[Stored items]
────────
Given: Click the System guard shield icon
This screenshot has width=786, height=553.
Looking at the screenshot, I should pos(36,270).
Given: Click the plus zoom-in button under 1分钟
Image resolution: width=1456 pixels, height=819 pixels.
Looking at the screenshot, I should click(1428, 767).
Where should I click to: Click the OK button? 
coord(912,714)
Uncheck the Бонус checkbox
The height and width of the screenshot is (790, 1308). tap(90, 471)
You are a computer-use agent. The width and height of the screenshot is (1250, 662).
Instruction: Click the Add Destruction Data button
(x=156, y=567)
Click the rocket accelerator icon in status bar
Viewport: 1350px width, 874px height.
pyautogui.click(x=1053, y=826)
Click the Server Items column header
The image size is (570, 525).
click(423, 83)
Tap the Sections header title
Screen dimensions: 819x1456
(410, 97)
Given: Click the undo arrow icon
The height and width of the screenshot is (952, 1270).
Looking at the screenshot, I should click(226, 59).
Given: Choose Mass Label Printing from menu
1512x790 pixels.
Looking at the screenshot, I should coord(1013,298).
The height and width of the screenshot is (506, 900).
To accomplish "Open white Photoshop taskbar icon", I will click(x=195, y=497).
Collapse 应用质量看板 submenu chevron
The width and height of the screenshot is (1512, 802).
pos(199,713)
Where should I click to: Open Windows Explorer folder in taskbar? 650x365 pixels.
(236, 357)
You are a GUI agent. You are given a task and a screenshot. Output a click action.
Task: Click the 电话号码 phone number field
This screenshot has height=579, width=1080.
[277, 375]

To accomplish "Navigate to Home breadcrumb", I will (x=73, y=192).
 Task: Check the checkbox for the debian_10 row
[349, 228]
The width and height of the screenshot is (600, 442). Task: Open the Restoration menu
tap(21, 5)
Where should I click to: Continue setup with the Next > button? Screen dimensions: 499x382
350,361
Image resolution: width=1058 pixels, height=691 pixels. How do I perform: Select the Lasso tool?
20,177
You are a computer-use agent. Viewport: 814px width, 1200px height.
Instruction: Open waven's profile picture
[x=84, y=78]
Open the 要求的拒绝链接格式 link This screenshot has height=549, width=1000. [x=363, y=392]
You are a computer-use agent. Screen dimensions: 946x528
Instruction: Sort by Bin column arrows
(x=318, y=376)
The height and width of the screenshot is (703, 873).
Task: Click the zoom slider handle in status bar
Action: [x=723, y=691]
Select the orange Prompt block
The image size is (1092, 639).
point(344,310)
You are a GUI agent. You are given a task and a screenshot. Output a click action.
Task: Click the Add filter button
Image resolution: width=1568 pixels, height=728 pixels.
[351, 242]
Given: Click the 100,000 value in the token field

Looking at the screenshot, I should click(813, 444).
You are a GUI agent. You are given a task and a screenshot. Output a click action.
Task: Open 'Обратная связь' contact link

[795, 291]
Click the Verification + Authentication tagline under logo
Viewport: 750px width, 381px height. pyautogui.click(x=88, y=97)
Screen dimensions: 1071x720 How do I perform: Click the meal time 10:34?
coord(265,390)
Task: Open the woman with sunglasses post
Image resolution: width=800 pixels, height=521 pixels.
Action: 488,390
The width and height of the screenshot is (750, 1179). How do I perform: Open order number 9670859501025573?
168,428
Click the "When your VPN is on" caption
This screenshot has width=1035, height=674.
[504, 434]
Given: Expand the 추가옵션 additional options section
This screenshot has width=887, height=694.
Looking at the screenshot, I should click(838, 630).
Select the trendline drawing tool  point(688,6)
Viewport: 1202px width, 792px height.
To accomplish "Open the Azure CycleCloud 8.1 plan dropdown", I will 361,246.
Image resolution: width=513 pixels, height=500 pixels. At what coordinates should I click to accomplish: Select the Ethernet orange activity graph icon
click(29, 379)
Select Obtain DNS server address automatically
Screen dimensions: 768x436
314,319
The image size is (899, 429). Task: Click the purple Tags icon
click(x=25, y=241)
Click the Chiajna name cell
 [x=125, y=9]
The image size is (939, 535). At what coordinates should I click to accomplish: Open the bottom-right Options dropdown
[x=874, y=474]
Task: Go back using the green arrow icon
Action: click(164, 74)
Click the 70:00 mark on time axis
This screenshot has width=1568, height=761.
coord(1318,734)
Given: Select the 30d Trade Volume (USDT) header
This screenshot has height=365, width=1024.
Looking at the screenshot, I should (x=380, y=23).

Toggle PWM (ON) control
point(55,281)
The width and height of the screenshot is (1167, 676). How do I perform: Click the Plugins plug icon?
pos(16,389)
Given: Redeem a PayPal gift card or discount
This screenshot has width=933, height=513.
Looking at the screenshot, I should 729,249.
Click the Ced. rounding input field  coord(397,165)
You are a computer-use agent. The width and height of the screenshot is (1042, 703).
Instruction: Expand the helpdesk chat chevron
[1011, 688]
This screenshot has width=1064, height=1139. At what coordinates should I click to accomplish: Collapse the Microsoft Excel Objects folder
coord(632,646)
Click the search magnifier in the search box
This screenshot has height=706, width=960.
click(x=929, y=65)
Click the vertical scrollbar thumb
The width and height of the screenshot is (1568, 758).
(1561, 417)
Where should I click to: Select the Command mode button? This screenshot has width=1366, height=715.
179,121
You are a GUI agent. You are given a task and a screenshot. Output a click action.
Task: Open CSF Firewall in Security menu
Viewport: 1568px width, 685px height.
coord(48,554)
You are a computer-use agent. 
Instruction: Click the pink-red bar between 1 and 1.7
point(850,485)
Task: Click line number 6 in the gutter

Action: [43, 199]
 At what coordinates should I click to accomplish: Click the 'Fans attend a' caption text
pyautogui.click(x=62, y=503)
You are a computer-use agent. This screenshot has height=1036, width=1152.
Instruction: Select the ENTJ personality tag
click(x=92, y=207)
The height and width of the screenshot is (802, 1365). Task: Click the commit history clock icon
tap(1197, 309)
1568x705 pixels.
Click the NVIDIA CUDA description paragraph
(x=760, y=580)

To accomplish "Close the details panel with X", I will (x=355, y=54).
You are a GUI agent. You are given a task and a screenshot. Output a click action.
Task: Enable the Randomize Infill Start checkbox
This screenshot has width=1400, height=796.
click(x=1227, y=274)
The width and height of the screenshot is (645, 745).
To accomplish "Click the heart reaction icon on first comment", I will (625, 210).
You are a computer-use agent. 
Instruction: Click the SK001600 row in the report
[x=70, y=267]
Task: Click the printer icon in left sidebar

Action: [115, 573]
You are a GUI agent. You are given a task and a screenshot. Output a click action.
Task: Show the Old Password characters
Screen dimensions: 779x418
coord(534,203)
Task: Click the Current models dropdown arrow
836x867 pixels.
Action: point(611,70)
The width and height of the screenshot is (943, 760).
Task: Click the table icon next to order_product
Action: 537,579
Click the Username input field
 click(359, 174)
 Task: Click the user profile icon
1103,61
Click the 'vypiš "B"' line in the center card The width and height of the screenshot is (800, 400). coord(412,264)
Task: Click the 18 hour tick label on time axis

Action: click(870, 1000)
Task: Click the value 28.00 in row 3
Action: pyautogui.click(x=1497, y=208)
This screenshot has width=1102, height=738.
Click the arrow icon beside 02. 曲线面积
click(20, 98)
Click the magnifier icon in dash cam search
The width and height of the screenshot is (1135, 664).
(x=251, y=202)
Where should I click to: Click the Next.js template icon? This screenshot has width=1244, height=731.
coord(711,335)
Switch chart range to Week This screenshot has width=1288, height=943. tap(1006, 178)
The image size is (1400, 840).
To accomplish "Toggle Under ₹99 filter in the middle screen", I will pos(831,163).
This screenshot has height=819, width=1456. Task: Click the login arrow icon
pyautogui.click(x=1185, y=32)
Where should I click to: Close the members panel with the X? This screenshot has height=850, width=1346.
────────
**TASK GOAL**
Would you return every line of the data above exactly?

**RESPONSE BOX**
Given: Click the System guard shield icon
This screenshot has width=786, height=553.
Looking at the screenshot, I should pos(36,270).
Given: Click the plus zoom-in button under 1分钟
Image resolution: width=1456 pixels, height=819 pixels.
Looking at the screenshot, I should click(1428, 767).
Where should I click to: Click the OK button? 
coord(912,714)
Uncheck the Бонус checkbox
The height and width of the screenshot is (790, 1308). tap(90, 471)
You are a computer-use agent. The width and height of the screenshot is (1250, 662).
Instruction: Click the Add Destruction Data button
(x=156, y=567)
Click the rocket accelerator icon in status bar
Viewport: 1350px width, 874px height.
pyautogui.click(x=1053, y=826)
Click the Server Items column header
The image size is (570, 525).
click(423, 83)
Tap the Sections header title
Screen dimensions: 819x1456
(410, 97)
Given: Click the undo arrow icon
The height and width of the screenshot is (952, 1270).
Looking at the screenshot, I should click(226, 59).
Given: Choose Mass Label Printing from menu
1512x790 pixels.
Looking at the screenshot, I should coord(1013,298).
The height and width of the screenshot is (506, 900).
To accomplish "Open white Photoshop taskbar icon", I will click(x=195, y=497).
Collapse 应用质量看板 submenu chevron
The width and height of the screenshot is (1512, 802).
pos(199,713)
Where should I click to: Open Windows Explorer folder in taskbar? 650x365 pixels.
(236, 357)
You are a GUI agent. You are given a task and a screenshot. Output a click action.
Task: Click the 电话号码 phone number field
This screenshot has height=579, width=1080.
[277, 375]

To accomplish "Navigate to Home breadcrumb", I will (x=73, y=192).
 Task: Check the checkbox for the debian_10 row
[349, 228]
The width and height of the screenshot is (600, 442). Task: Open the Restoration menu
tap(21, 5)
Where should I click to: Continue setup with the Next > button? Screen dimensions: 499x382
350,361
Image resolution: width=1058 pixels, height=691 pixels. How do I perform: Select the Lasso tool?
20,177
You are a computer-use agent. Viewport: 814px width, 1200px height.
Instruction: Open waven's profile picture
[x=84, y=78]
Open the 要求的拒绝链接格式 link This screenshot has height=549, width=1000. [x=363, y=392]
You are a computer-use agent. Screen dimensions: 946x528
Instruction: Sort by Bin column arrows
(x=318, y=376)
The height and width of the screenshot is (703, 873).
Task: Click the zoom slider handle in status bar
Action: [x=723, y=691]
Select the orange Prompt block
The image size is (1092, 639).
point(344,310)
You are a GUI agent. You are given a task and a screenshot. Output a click action.
Task: Click the Add filter button
Image resolution: width=1568 pixels, height=728 pixels.
[351, 242]
Given: Click the 100,000 value in the token field

Looking at the screenshot, I should click(813, 444).
You are a GUI agent. You are given a task and a screenshot. Output a click action.
Task: Open 'Обратная связь' contact link

[795, 291]
Click the Verification + Authentication tagline under logo
Viewport: 750px width, 381px height. pyautogui.click(x=88, y=97)
Screen dimensions: 1071x720 How do I perform: Click the meal time 10:34?
coord(265,390)
Task: Open the woman with sunglasses post
Image resolution: width=800 pixels, height=521 pixels.
Action: 488,390
The width and height of the screenshot is (750, 1179). How do I perform: Open order number 9670859501025573?
168,428
Click the "When your VPN is on" caption
This screenshot has width=1035, height=674.
[504, 434]
Given: Expand the 추가옵션 additional options section
This screenshot has width=887, height=694.
Looking at the screenshot, I should click(838, 630).
Select the trendline drawing tool  point(688,6)
Viewport: 1202px width, 792px height.
To accomplish "Open the Azure CycleCloud 8.1 plan dropdown", I will 361,246.
Image resolution: width=513 pixels, height=500 pixels. At what coordinates should I click to accomplish: Select the Ethernet orange activity graph icon
click(29, 379)
Select Obtain DNS server address automatically
Screen dimensions: 768x436
314,319
The image size is (899, 429). Task: Click the purple Tags icon
click(x=25, y=241)
Click the Chiajna name cell
 [x=125, y=9]
The image size is (939, 535). At what coordinates should I click to accomplish: Open the bottom-right Options dropdown
[x=874, y=474]
Task: Go back using the green arrow icon
Action: click(164, 74)
Click the 70:00 mark on time axis
This screenshot has width=1568, height=761.
coord(1318,734)
Given: Select the 30d Trade Volume (USDT) header
This screenshot has height=365, width=1024.
Looking at the screenshot, I should (x=380, y=23).

Toggle PWM (ON) control
point(55,281)
The width and height of the screenshot is (1167, 676). How do I perform: Click the Plugins plug icon?
pos(16,389)
Given: Redeem a PayPal gift card or discount
This screenshot has width=933, height=513.
Looking at the screenshot, I should 729,249.
Click the Ced. rounding input field  coord(397,165)
You are a computer-use agent. The width and height of the screenshot is (1042, 703).
Instruction: Expand the helpdesk chat chevron
[1011, 688]
This screenshot has width=1064, height=1139. At what coordinates should I click to accomplish: Collapse the Microsoft Excel Objects folder
coord(632,646)
Click the search magnifier in the search box
This screenshot has height=706, width=960.
click(x=929, y=65)
Click the vertical scrollbar thumb
The width and height of the screenshot is (1568, 758).
(1561, 417)
Where should I click to: Select the Command mode button? This screenshot has width=1366, height=715.
179,121
You are a GUI agent. You are given a task and a screenshot. Output a click action.
Task: Open CSF Firewall in Security menu
Viewport: 1568px width, 685px height.
coord(48,554)
You are a computer-use agent. 
Instruction: Click the pink-red bar between 1 and 1.7
point(850,485)
Task: Click line number 6 in the gutter

Action: [43, 199]
 At what coordinates should I click to accomplish: Click the 'Fans attend a' caption text
pyautogui.click(x=62, y=503)
You are a computer-use agent. This screenshot has height=1036, width=1152.
Instruction: Select the ENTJ personality tag
click(x=92, y=207)
The height and width of the screenshot is (802, 1365). Task: Click the commit history clock icon
tap(1197, 309)
1568x705 pixels.
Click the NVIDIA CUDA description paragraph
(x=760, y=580)

To accomplish "Close the details panel with X", I will (x=355, y=54).
You are a GUI agent. You are given a task and a screenshot. Output a click action.
Task: Enable the Randomize Infill Start checkbox
This screenshot has width=1400, height=796.
click(x=1227, y=274)
The width and height of the screenshot is (645, 745).
To accomplish "Click the heart reaction icon on first comment", I will (625, 210).
You are a computer-use agent. 
Instruction: Click the SK001600 row in the report
[x=70, y=267]
Task: Click the printer icon in left sidebar

Action: [115, 573]
You are a GUI agent. You are given a task and a screenshot. Output a click action.
Task: Show the Old Password characters
Screen dimensions: 779x418
coord(534,203)
Task: Click the Current models dropdown arrow
836x867 pixels.
Action: point(611,70)
The width and height of the screenshot is (943, 760).
Task: Click the table icon next to order_product
Action: 537,579
Click the Username input field
 click(359, 174)
 Task: Click the user profile icon
1103,61
Click the 'vypiš "B"' line in the center card The width and height of the screenshot is (800, 400). coord(412,264)
Task: Click the 18 hour tick label on time axis

Action: click(870, 1000)
Task: Click the value 28.00 in row 3
Action: pyautogui.click(x=1497, y=208)
This screenshot has width=1102, height=738.
Click the arrow icon beside 02. 曲线面积
click(20, 98)
Click the magnifier icon in dash cam search
The width and height of the screenshot is (1135, 664).
(x=251, y=202)
Where should I click to: Click the Next.js template icon? This screenshot has width=1244, height=731.
coord(711,335)
Switch chart range to Week This screenshot has width=1288, height=943. tap(1006, 178)
The image size is (1400, 840).
To accomplish "Toggle Under ₹99 filter in the middle screen", I will pos(831,163).
This screenshot has height=819, width=1456. Task: Click the login arrow icon
pyautogui.click(x=1185, y=32)
Where should I click to: Close the members panel with the X? This screenshot has height=850, width=1346.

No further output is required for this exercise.